● REQUIREMENT 1: In the article on the Hilo Farmers Market construction, what is phase one of the project?
● REQUIREMENT 2: Pick up the article on the Hilo Farmers Market construction after its final sentence and keep writing.

● SOURCE DOCUMENT:
★ ★ ★ ★ ★ ★ ★

Oft-delayed construction of a permanent structure at the Hilo Farmers Market is underway, with concrete poured and construction equipment sitting on the cordoned-off lot on the north mauka corner of Kamehameha Avenue and Mamo Street, next to Reuben’s Mexican Food.
“The hope was that they would try to get the structure up before Christmas. But because of delays in shipping because of COVID, now they’re looking at the first week in January that the structure will be up,” said Barett Otani, an executive assistant to Mayor Harry Kim who is being retained by incoming Mayor Mitch Roth. “They’re making progress.”
Otani said concrete fittings for support poles will be set this week.
Building a roof over the produce section of the popular market is phase one of the project.
Keith De La Cruz, the market’s owner, said phase two and three — the construction of permanent shelters over the arts and crafts portions of the market on the Keaukaha side of Mamo Street — are “tentatively scheduled to start” in the first quarter of 2021.
Construction of the canopy and two others on the opposite side of Mamo Street has been pushed back numerous times. The market is in a tsunami inundation zone, which means it requires a Special Management Area permit.
The most recent delays occurred when cost estimates for a concrete firewall between the market and Reuben’s came in way over projections. Plans had to be resubmitted without the firewall but with a setback that would reduce usable space on the produce market parcel.
Until the recent start of construction, the improvement project had been on-again, off-again since 2008.
On March 16, 2018, a five-year extension of a five-year SMA permit for the project expired without a permanent structure being built, despite several sets of plans, each one scaled back from the previous set.

★ ★ ★ ★ ★ ★ ★

● RECORDED INFORMATION:
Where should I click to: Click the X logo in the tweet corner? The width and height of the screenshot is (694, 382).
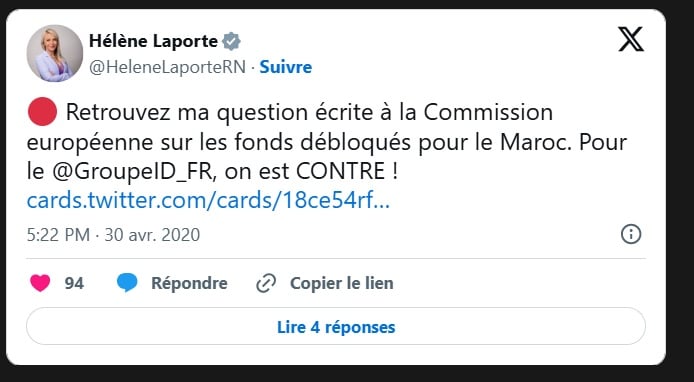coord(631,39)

★ ★ ★ ★ ★ ★ ★

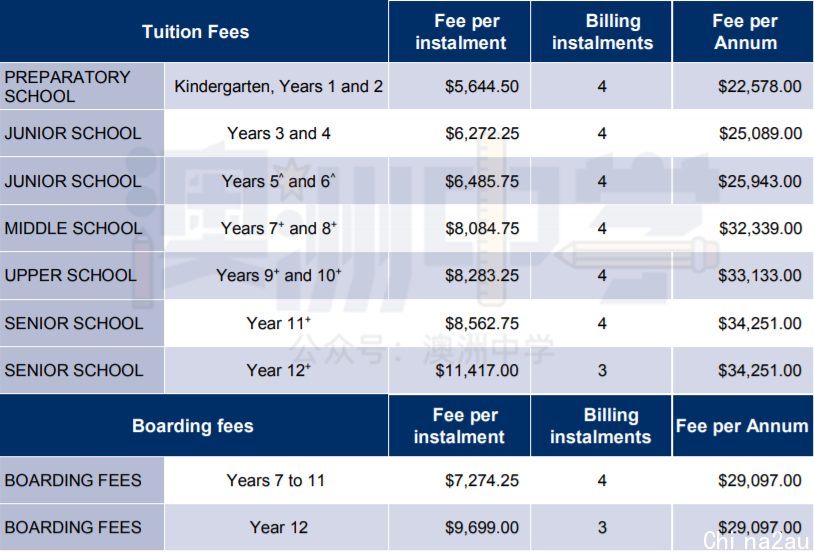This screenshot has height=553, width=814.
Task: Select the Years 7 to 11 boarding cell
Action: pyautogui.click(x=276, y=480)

★ ★ ★ ★ ★ ★ ★

● EXERCISE RESULT 1: Building a roof over the market's produce section.

● EXERCISE RESULT 2:
At that point, the county sent De La Cruz a letter saying he’d reached the deadline to complete the permanent structure. The letter said the market, which at that time was sheltered by tarps, was in violation of the county’s zoning, building and fire codes and would be fined $1,000 a day for each of the parcels the market occupies for each day violations continued to occur.
Otani told the Tribune-Herald in August 2019 the fines, which had reached $212,000, were halted when an updated set of plans were submitted. The county then halved the fines to $106,000, and suspended $81,000 of that total, leaving De La Cruz with $25,000 in fines still on the books.
De La Cruz said he paid the $25,000, which Otani confirmed.
Otani said, however, the county didn’t cash the payment and is holding the $25,000 as a de facto performance bond to ensure satisfactory completion of the project.
According to De La Cruz, operating the market during the pandemic has been challenging.
“However, we have a strong core of local customers who continue to shop at the market because of the value of our products, good customer relationship and a safe outdoor venue,” De La Cruz said. “Our Hilo harvest boxes have been very popular, together with home and business delivery services.
“For seniors and at-risk customers, we provide free delivery within one mile of the market.”